→ EXERCISE DETAILS
Please copy every line below that contains the string "Windows".

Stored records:

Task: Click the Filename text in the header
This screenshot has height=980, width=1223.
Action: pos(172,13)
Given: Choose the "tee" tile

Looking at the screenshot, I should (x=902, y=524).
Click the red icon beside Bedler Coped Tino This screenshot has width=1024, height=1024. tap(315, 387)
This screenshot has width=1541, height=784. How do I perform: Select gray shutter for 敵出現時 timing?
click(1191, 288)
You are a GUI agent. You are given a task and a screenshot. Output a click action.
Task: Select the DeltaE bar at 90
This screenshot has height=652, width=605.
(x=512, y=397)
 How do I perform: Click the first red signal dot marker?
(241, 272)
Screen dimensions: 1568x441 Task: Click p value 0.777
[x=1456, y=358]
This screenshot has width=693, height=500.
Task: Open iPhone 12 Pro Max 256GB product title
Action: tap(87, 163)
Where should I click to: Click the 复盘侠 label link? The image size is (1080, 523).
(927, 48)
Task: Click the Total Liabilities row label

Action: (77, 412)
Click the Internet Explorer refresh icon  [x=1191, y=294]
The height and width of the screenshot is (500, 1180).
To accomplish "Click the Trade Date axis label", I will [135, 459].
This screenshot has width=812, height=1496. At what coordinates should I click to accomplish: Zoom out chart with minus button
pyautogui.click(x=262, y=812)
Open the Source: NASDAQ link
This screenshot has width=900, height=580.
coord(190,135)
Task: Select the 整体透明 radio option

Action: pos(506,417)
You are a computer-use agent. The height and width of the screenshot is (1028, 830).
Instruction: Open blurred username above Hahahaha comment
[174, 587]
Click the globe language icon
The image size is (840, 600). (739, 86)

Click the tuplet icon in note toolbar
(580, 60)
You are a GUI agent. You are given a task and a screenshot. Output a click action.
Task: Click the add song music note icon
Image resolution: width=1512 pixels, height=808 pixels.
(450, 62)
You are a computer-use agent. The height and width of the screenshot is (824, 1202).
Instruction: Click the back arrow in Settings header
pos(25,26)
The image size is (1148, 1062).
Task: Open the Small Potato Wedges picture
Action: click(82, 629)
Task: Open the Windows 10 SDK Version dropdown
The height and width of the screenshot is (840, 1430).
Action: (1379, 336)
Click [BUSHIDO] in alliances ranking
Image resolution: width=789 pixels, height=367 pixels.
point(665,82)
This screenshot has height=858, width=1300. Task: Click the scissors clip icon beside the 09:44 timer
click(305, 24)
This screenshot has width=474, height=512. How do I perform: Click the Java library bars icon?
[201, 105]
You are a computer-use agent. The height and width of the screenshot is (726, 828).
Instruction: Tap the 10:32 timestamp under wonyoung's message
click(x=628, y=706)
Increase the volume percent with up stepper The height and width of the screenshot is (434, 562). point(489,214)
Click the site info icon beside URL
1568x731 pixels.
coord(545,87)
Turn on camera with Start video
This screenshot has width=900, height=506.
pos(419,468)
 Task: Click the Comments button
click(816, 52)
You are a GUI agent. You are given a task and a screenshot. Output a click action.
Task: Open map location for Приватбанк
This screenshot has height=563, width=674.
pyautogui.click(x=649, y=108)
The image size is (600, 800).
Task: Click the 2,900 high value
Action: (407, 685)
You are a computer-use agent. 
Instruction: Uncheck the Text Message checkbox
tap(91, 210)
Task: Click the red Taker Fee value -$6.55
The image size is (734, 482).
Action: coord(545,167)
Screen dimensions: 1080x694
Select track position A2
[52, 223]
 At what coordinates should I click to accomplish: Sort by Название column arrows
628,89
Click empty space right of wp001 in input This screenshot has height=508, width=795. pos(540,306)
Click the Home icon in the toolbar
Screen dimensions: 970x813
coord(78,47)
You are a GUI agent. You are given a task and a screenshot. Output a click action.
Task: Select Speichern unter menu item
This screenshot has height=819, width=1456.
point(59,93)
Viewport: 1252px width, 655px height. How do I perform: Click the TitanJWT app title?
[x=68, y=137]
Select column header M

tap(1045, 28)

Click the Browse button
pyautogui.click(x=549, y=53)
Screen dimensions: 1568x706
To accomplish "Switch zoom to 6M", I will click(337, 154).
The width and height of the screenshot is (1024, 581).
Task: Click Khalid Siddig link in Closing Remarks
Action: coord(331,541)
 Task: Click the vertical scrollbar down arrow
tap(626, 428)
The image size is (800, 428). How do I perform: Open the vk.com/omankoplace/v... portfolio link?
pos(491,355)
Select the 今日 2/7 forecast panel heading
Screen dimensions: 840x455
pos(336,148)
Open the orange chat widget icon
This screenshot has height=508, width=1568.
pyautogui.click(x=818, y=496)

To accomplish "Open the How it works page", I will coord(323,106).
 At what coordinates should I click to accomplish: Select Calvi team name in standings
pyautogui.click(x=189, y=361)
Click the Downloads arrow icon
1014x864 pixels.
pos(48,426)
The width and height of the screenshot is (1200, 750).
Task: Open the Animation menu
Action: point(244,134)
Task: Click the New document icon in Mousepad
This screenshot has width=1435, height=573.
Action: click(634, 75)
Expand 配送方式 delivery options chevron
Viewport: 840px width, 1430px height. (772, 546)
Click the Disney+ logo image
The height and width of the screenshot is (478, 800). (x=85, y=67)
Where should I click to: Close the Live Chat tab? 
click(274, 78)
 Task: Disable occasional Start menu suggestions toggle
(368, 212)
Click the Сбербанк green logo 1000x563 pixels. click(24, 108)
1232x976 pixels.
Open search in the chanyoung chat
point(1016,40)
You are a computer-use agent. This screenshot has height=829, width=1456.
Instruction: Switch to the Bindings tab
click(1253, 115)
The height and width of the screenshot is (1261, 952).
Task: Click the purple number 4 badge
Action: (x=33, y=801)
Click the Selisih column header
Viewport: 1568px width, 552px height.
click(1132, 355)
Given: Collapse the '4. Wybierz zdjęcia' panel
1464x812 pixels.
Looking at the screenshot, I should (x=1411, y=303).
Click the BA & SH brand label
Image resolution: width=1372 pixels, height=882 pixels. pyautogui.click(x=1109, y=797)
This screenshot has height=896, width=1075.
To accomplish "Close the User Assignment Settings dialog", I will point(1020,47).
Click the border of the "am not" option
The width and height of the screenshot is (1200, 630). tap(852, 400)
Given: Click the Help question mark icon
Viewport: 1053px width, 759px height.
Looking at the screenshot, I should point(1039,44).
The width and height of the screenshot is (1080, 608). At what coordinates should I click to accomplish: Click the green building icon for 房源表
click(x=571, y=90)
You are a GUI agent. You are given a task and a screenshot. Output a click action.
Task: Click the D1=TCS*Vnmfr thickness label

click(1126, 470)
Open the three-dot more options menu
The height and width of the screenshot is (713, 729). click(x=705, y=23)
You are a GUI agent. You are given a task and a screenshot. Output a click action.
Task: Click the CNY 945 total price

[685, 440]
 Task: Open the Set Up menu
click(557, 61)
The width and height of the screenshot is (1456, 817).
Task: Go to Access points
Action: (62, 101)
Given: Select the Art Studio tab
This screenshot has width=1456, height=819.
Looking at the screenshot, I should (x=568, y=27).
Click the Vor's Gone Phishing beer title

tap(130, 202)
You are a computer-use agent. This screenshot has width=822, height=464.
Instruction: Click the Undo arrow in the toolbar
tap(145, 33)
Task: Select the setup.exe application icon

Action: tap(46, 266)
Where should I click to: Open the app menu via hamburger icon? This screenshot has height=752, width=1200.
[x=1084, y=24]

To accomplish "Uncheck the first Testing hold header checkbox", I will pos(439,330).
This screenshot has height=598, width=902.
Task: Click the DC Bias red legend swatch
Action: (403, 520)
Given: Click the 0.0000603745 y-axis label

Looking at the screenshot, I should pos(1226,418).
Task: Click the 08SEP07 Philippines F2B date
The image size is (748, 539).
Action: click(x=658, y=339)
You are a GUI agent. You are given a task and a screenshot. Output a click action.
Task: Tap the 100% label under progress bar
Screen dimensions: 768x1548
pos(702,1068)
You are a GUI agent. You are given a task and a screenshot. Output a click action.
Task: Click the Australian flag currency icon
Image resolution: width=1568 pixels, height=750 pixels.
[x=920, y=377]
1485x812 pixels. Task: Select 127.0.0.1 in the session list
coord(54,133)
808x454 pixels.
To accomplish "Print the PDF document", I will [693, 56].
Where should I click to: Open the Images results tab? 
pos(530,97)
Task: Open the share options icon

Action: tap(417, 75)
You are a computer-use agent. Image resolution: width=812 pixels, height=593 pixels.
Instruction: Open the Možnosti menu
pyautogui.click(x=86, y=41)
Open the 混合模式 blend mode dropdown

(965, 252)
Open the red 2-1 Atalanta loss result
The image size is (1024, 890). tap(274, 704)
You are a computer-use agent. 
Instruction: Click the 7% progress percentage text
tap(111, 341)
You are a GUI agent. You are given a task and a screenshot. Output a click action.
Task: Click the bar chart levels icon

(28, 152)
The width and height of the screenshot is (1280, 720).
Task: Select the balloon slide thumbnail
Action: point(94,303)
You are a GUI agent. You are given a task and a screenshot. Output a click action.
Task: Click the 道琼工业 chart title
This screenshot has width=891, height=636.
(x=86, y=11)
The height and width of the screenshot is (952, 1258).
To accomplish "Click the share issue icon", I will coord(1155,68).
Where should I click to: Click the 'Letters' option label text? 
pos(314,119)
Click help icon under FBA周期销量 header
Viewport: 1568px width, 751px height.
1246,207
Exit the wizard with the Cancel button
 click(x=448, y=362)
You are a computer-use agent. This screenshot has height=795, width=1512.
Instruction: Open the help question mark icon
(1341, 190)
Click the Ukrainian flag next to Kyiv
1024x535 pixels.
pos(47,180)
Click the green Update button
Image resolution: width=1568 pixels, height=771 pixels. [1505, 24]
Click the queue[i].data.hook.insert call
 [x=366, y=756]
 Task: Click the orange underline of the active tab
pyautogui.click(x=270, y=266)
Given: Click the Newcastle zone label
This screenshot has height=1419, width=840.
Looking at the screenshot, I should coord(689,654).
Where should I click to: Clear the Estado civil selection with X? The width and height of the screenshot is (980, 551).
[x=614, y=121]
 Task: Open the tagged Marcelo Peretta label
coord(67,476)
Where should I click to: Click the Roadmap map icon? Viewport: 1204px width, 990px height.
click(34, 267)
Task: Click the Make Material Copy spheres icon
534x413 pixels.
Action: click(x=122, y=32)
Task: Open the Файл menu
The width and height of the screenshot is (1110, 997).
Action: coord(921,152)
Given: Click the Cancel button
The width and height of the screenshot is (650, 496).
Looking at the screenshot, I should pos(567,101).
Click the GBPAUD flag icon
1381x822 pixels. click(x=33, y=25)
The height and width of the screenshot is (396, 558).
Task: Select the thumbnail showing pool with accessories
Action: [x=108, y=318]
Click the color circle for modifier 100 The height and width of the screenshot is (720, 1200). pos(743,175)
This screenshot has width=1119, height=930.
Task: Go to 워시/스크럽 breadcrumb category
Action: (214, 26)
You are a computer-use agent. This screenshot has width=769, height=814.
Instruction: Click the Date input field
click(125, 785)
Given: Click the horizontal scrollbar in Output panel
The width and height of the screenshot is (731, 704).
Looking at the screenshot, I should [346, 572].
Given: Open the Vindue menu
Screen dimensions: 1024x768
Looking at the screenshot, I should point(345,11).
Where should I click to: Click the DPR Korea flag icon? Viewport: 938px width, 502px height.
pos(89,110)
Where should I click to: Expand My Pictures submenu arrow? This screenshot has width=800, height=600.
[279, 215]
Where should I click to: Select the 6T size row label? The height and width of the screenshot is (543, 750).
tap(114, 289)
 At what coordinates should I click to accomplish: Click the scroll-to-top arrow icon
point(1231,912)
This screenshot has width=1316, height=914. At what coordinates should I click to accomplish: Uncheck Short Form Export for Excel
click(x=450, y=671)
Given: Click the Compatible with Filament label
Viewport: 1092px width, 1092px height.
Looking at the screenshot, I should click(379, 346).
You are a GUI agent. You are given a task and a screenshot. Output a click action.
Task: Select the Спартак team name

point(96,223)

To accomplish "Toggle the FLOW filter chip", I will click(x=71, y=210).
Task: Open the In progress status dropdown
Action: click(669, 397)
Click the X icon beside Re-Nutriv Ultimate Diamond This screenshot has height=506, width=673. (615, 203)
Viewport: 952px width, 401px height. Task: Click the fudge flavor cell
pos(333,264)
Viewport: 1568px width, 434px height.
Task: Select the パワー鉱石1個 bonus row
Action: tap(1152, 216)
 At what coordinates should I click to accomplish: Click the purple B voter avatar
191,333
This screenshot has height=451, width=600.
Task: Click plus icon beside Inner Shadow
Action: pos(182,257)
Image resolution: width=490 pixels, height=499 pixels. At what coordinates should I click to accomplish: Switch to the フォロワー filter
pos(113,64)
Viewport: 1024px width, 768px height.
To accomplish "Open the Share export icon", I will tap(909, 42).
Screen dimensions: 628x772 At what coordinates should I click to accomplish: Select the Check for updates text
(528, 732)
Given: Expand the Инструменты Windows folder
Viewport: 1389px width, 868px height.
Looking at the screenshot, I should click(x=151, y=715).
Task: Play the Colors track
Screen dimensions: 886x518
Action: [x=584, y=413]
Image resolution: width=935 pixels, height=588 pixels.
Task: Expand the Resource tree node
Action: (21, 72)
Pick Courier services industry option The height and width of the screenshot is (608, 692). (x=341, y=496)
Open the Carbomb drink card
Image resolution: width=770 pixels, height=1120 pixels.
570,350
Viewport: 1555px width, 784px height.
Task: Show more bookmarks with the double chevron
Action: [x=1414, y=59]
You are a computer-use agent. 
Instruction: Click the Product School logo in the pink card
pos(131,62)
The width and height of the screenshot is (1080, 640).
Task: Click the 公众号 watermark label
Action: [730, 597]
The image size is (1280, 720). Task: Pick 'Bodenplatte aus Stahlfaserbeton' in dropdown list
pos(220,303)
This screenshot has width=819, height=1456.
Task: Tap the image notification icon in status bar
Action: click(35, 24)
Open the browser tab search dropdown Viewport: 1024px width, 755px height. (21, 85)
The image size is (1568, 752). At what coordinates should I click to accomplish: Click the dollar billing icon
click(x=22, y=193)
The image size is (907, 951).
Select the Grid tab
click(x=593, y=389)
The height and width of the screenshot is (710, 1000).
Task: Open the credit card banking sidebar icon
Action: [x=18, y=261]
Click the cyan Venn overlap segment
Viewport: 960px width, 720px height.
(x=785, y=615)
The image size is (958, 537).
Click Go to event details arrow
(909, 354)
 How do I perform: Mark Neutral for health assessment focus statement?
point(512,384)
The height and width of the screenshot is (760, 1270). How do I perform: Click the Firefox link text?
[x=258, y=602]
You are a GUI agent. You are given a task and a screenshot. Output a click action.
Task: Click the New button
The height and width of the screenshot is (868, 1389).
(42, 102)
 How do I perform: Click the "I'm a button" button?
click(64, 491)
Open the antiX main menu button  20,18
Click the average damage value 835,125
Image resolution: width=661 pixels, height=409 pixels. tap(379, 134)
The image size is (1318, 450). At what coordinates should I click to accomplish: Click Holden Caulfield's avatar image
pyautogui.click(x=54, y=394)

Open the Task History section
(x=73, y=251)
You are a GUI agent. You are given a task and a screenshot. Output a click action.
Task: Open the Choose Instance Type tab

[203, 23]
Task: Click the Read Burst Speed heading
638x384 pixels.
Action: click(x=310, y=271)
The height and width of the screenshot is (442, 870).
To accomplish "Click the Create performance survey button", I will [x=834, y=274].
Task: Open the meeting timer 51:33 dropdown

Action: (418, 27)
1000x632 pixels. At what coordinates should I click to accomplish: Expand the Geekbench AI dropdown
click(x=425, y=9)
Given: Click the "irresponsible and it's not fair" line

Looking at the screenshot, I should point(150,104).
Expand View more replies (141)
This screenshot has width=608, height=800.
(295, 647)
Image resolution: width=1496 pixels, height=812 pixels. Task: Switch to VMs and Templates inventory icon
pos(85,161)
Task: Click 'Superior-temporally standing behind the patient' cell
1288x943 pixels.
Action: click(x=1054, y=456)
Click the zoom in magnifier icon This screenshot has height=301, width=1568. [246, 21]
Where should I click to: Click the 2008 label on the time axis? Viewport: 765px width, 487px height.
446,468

→ EXERCISE OUTPUT
Task: Open the Windows 10 SDK Version dropdown
Given: Expand the Инструменты Windows folder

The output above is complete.